The interior contains a cast-iron barley-sugar twist baluster stair, plaster cornices, and marble chimneypieces.

The Lodge is a single-storey structure in Tudor style. It is constructed of cream-stugged, coursed and squared sandstone rubble with ashlar dressings, featuring a base course and stop-chamfered reveals to windows and door, with hoodmoulds. The west entrance elevation has three bays with an advanced gabled and finialled porch to the outer right, a segmental-headed doorpiece with flush-panelled door on the west face, and small windows to the left. The north and south elevations are each gabled with a window. The east elevation contains a projecting wing at right angles to the rear elevation. The Lodge has four-pane sash windows and case windows, with six-pane sashes to the gables. The roof is grey slate with a rendered stack to the centre and saw-tooth ashlar-coped skews.

The gatepiers and boundary walls comprise corniced, rusticated gatepiers with ball finials flanked by ashlar-coped stugged, coursed and squared sandstone rubble quadrant walls, terminated by similar lower piers and joined to a semi-circular coped rubble boundary wall. The boundary wall was reduced in height in 1990.
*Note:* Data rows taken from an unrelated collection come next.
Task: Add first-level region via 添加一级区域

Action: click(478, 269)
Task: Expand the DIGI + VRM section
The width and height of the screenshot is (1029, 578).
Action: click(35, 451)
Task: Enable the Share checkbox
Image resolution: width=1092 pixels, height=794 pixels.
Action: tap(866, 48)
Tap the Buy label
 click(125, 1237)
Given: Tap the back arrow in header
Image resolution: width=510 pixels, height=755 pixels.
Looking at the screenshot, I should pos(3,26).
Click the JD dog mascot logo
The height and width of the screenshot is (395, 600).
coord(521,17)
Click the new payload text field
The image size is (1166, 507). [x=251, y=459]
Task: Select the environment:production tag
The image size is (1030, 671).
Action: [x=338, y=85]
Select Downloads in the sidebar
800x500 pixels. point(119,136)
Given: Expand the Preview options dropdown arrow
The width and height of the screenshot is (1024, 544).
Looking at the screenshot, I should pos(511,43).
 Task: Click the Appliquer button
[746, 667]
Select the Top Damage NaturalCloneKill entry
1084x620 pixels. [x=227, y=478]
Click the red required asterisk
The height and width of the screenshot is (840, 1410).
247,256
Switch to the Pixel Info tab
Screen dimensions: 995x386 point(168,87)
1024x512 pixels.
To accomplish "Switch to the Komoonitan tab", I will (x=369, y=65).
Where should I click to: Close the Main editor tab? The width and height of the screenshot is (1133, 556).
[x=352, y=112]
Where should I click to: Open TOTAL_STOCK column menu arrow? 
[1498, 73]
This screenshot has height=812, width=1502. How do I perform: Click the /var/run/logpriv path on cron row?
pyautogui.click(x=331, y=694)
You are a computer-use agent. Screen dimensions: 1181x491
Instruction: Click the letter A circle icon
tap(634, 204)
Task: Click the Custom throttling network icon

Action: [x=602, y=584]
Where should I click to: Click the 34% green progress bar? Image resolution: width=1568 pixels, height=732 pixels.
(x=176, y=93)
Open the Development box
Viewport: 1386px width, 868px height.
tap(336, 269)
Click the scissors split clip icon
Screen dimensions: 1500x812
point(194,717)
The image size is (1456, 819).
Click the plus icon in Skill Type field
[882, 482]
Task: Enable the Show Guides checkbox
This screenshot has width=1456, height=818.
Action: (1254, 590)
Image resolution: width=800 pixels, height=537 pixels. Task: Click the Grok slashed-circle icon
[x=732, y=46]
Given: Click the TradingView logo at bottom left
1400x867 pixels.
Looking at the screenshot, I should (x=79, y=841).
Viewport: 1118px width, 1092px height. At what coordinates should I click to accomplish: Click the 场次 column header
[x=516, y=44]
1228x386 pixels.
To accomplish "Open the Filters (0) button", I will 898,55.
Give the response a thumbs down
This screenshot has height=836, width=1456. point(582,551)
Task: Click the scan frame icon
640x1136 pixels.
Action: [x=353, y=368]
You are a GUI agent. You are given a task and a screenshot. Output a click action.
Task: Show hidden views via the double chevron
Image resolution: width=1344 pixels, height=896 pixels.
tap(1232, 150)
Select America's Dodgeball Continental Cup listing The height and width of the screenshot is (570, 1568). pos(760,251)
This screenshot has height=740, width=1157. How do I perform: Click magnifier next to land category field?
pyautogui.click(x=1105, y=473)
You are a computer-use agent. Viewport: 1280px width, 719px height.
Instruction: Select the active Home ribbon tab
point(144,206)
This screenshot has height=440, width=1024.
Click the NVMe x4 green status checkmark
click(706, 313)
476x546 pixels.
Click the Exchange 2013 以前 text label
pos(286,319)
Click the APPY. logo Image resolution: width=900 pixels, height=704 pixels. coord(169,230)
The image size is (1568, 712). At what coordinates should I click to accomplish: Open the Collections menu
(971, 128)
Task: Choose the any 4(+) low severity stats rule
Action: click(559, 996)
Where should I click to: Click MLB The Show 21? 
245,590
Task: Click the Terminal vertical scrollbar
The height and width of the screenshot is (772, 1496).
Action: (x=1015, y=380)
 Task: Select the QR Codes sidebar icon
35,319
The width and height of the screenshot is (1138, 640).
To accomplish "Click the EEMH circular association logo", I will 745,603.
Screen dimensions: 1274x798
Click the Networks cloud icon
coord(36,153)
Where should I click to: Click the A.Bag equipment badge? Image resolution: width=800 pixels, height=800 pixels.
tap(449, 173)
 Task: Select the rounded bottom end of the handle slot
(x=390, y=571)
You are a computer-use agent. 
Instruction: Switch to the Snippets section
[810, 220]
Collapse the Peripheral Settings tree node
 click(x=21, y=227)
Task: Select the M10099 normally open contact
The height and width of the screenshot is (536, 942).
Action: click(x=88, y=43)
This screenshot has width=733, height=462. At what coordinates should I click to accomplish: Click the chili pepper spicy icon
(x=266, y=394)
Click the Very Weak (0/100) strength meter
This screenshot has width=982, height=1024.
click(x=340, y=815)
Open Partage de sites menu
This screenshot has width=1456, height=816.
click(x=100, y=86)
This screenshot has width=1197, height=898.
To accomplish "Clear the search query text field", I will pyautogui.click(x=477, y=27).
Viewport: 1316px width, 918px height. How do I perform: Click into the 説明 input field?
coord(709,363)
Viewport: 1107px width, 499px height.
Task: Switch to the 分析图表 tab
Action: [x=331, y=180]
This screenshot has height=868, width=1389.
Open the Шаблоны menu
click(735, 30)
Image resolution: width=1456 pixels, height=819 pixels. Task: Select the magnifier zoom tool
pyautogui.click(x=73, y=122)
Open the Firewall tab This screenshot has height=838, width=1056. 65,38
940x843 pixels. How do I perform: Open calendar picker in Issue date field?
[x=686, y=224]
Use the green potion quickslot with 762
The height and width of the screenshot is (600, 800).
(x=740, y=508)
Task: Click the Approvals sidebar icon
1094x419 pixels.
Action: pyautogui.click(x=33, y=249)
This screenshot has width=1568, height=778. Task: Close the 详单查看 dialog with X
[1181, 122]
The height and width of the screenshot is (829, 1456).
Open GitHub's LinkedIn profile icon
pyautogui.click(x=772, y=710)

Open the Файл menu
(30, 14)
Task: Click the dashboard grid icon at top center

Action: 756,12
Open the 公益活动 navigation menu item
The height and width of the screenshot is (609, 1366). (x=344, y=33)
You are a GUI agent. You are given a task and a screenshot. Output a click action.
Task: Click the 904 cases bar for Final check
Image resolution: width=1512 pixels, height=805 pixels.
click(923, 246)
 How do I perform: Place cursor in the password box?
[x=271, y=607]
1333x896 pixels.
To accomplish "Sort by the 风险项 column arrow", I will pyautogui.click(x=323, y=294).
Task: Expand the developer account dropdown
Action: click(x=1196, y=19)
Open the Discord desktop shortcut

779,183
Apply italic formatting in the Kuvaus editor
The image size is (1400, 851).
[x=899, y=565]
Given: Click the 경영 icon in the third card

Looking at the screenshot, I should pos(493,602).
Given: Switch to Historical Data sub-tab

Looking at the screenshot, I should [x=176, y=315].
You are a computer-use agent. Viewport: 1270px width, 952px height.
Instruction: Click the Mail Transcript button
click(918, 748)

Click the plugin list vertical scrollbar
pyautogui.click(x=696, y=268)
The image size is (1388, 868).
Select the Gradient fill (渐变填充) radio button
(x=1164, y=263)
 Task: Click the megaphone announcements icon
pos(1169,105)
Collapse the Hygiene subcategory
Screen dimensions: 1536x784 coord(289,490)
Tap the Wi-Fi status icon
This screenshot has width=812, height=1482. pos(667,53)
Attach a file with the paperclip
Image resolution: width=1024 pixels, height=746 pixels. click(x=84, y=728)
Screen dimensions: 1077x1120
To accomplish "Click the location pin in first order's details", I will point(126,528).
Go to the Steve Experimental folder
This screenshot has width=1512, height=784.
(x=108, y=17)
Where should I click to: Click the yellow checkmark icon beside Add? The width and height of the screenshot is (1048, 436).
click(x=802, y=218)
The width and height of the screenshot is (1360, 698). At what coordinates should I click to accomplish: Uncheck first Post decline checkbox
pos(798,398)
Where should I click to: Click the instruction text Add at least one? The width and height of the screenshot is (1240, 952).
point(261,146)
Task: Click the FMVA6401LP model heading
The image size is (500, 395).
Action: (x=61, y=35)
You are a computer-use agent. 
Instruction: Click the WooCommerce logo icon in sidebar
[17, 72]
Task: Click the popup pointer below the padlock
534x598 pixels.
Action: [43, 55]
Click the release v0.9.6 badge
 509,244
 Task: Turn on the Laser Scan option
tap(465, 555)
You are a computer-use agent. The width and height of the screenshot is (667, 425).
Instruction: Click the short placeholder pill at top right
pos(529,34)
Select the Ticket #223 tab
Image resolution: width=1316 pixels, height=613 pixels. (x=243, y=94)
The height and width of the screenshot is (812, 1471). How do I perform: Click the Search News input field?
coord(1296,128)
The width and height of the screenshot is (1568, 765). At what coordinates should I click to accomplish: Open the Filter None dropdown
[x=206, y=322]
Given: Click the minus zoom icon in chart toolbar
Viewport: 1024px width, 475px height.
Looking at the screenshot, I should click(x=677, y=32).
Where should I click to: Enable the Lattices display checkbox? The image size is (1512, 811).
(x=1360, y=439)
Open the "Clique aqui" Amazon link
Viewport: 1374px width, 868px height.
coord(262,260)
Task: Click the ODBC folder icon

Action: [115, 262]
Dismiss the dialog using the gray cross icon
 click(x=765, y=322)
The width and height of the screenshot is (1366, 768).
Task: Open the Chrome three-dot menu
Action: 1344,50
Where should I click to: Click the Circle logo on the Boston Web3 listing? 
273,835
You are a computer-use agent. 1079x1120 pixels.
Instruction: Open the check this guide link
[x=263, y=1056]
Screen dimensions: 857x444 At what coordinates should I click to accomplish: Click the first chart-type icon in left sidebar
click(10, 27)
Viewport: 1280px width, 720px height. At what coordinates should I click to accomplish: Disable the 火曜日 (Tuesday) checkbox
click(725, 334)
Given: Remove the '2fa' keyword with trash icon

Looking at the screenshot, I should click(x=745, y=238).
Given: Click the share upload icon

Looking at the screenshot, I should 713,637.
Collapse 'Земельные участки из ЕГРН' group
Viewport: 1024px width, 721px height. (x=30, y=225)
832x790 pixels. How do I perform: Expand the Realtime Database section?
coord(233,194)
Archival drawings held at West Register House show the house as originally constructed before the wings were added. Ordnance Survey maps indicate the wings were added between 1856 and 1897. The original ground floor plan identifies Captain Stewart's study, and the Valuation Rolls record that Robert Hathorn Johnston Stewart was the owner and occupier up to 1867. Historical research notes that Champfleurie was the 18th-century name for Kingscavil and that Robert and James Adam designed a house for Alexander Johnston in 1790, though the present structure bears no relation to that scheme. Walls in the grounds to the rear of the house may represent the remains of an earlier structure.